Blessed be the Lord, my rock,
who trains my hands for war,
and my fingers for battle.
Two thousand years ago, “the Lord of hosts, the God of the armies of Israel” (1 Samuel [17:45]) sent his Son to earth on a new kind of mission among his enemies (Romans 8:7; Ephesians 2:3,16). He would defeat them not by killing, but by dying, and he would gather those who surrender into the very family of his Father. The world had entered a new era.
Until his crucified, risen, and reigning Son returns to earth in glory, God will no longer go out among the armies of his people with the weapons of this world. That Old Testament period of holy war is over. Now there are no nations, no peoples, no tribes to be defeated, because the crucified Lamb has “ransomed people for God from every tribe and language and people and nation” (Revelation 5:9). The enemy is not nations, not peoples. The enemy is sin, and Satan, and hearts that hold fast to the insurrection.
Day of Salvation
For now, until he comes again, there is no trumpet summoning God’s people to sword and shield and chariots and horses. Instead, the God of armies has dispatched his ambassadors among every enemy outpost with the message of amnesty, the offer of reconciliation with no recriminations for past disloyalty. “We are ambassadors for Christ, God making his appeal through us. We implore you on behalf of Christ, be reconciled to God” (2 Corinthians [5:20]).

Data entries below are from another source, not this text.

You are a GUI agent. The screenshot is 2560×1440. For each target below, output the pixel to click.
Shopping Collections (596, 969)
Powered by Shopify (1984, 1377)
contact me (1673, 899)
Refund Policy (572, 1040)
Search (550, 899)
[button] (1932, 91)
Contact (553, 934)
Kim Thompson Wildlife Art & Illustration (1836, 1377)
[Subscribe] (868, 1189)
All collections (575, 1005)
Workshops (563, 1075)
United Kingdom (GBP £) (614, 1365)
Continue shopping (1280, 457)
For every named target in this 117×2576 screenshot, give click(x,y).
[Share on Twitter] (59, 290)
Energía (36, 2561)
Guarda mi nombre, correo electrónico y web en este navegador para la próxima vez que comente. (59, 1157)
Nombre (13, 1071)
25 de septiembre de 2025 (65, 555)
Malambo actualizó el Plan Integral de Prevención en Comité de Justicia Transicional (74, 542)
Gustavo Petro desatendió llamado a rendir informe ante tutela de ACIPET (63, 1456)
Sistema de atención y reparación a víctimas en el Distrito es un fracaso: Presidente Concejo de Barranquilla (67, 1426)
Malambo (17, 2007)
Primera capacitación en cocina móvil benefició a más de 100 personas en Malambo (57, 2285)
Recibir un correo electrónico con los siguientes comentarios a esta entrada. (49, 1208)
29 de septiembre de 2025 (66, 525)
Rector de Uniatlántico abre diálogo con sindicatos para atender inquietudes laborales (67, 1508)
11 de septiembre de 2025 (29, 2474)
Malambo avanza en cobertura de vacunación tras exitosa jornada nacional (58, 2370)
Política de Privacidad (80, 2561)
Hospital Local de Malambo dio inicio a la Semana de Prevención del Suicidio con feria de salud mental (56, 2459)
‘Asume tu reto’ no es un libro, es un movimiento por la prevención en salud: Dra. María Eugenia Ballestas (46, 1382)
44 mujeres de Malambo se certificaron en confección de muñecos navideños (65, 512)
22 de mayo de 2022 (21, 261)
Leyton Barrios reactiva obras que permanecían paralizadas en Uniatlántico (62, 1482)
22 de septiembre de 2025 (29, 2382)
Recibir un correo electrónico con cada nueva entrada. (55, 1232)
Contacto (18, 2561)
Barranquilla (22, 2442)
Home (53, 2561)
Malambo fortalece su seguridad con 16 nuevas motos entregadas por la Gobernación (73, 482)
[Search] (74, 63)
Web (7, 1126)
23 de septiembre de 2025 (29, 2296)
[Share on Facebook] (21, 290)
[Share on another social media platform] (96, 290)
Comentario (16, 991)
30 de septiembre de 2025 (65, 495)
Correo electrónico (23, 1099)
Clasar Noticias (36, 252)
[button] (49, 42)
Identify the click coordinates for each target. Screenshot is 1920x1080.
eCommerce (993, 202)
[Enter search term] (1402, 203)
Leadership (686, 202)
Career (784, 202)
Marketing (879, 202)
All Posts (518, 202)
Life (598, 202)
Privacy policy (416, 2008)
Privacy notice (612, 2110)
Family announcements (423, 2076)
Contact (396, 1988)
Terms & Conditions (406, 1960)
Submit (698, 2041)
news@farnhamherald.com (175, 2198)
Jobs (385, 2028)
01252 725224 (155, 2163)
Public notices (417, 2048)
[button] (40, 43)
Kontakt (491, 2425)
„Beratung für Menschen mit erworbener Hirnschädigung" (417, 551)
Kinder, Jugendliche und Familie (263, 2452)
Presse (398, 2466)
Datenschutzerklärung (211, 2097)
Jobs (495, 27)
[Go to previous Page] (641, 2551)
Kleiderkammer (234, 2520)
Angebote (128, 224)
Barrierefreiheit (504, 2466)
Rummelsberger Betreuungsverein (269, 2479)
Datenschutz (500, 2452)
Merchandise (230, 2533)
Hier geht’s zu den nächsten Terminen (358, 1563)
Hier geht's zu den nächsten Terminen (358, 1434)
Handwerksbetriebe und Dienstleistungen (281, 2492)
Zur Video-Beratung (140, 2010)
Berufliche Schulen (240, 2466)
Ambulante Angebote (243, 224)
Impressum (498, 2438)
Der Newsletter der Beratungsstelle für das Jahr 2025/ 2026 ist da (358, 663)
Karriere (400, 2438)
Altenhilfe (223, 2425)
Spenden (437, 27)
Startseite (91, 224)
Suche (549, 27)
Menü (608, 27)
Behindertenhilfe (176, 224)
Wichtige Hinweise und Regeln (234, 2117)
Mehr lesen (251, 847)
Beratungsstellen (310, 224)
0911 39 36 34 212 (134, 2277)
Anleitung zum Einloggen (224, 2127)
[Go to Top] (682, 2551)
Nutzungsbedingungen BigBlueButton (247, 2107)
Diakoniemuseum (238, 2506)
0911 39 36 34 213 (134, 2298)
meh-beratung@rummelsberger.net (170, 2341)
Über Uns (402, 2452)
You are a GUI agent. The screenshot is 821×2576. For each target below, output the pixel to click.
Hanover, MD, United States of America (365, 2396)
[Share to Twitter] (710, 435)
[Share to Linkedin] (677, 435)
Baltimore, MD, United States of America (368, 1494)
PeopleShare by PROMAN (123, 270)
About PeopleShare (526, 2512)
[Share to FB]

For now, in this “favorable time” — in this “day of salvation” (2 Corinthians 6:2) — “the weapons of our warfare are not of the flesh but have divine power to destroy strongholds. We destroy arguments and every lofty opinion raised against the knowledge of God, and take every thought captive to obey Christ” (2 Corinthians 10:4–5).
For now, until “the Lord Jesus is revealed from heaven with his mighty angels in flaming fire, inflicting vengeance on those who do not know God and on those who do not obey the gospel of our Lord Jesus” (2 Thessalonians 1:7–8) — until then, the followers of the Lamb are called to imitate their Master, “because Christ also suffered for you, leaving you an example, so that you might follow in his steps” (1 Peter [2:21]). “When reviled, we bless; when persecuted, we endure, when slandered, we entreat” (1 Corinthians [4:12]–13).
“The Lord Jesus is no less a warrior today than in the days of old.”
For now, until the Lord Jesus, with his eyes “a flame of fire,” and with “a robe dipped in blood,” and with “a sharp sword with which to strike down the nations” — until he comes to “tread the winepress of the fury of the wrath of God” (Revelation [19:12]–15), “we are not waging war according to the flesh” (2 Corinthians 10:3). “We do not wrestle against flesh and blood, but against the rulers, against the authorities, against the cosmic powers over this present darkness, against the spiritual forces of evil in the heavenly places” (Ephesians [6:12]).
For now, until Christ appears “a second time, not to deal with sin but to save those who are eagerly waiting for him” (Hebrews [9:28]) — until then, the Lord declares, “My kingdom is not of this world. If my kingdom were of this world, my servants would have been fighting” (John [18:36]).
Once he led his armies in holy war at the head of Israel. At the end of the age, he will take up arms again. But for now, this is the day of salvation. The day of amnesty. The day of reconciliation. The day of triumph through suffering.
Call to War
But we who follow the Lamb are in no less a war than David or Joshua. The Lord Jesus would not even let us follow him until we considered the cost of this war: “What king, going out to encounter another king in war, will not sit down first and deliberate whether he is able with ten thousand to meet him who comes against him with twenty thousand?” (Luke [14:31]).
But it is a “good warfare” (1 Timothy [1:18]). A “good fight” (1 Timothy [6:12]; 2 Timothy 4:7). Our enemies in this war are “the passions of the flesh, which wage war against your soul” (1 Peter [2:11]), the law of sin “waging war against the law of my mind and making me captive to the law of sin” (Romans [7:23]), and the devil who was “a murderer from the beginning . . . and the father of lies” (John [8:44]).